I decided to watch it again this year with the kids. I’ve written before about the danger of revisiting childhood favourites in your mid thirties (alright, late thirties). Sadly this was no exception. The effects were terribly dated, the pacing leaden and the child actors horribly wooden (when exactly did child actors get good?) As my son pointed out, as a piece of film making this is no Santa Paws 2: The Santa Pups.
But my daughter was somehow enchanted. True, she has a high tolerance for having relics from my childhood foisted upon her, but the series still had the power to cast a spell. ‘I love him daddy.‘ she said of dear old Cole Hawlings, played by Patrick Troughton, the former Doctor Who who is again cast as a centuries old sprightly trickster.
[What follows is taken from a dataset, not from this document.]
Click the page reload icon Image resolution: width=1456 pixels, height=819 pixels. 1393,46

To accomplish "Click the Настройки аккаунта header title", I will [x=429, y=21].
That magic is in large part due to the mesmerising force of the source material. John Masefield wrote the book in 1935, a sequel to his only other children’s story The Midnight Folk. It did what a low budget TV drama from the eighties could never do, mix the fantasy of christmas with high fantasy adventure.
The creaky flights of fantasy of the adaptaton are utterly involving here. Masefield chucks everything at us – a magic box, shrinking, time-slips, fairiy dances, metamorphosis, a flying car, talking animals, dodgy vicars… The list is endless, and by rights should be too much. But Masefield’s writing is so poetic and the plot so brilliantly paced that you suck it all up.
I’d like to issue another of my Bad Girl Warnings for my favourite character, the gun crazed Maria. Expelled from three schools, she faces any situation with the same hard-nosed gangster-like approach. She ingores dire warnings of ‘going with strangers’ and winds up kidnapped by the Abner Brown’s gang of dodgy curate wolves. On her release she shrugs it off with a plate full of ‘underdone chops and a spoonful of Sherry’. What a gal.
The Folio society, who did such a bang up job with Susan Cooper’s Dark is Rising, have produced another exquisite edition with illustrations by Sara Ogilvie. They’re a billion miles away from the original line drawings by John’s wife Judith Masefield. The New York review of Books reissued her version a couple of years ago, and although they are crude they served to make the book seem more timeless, feeling like they’d been torn from an old journal. I’d love to see them presented with the handwritten manuscript (if such a thing exists)
We’ve still got two episodes to go – saving those for Christmas Eve obviously. And although it’s been a mixed experience for me, I’m thrilled to have sparked my daughter’s interest. We’ll read the Folio version next year, and sucker for punishment that I am, might even give the TV version of The Children of Green Knowe another look.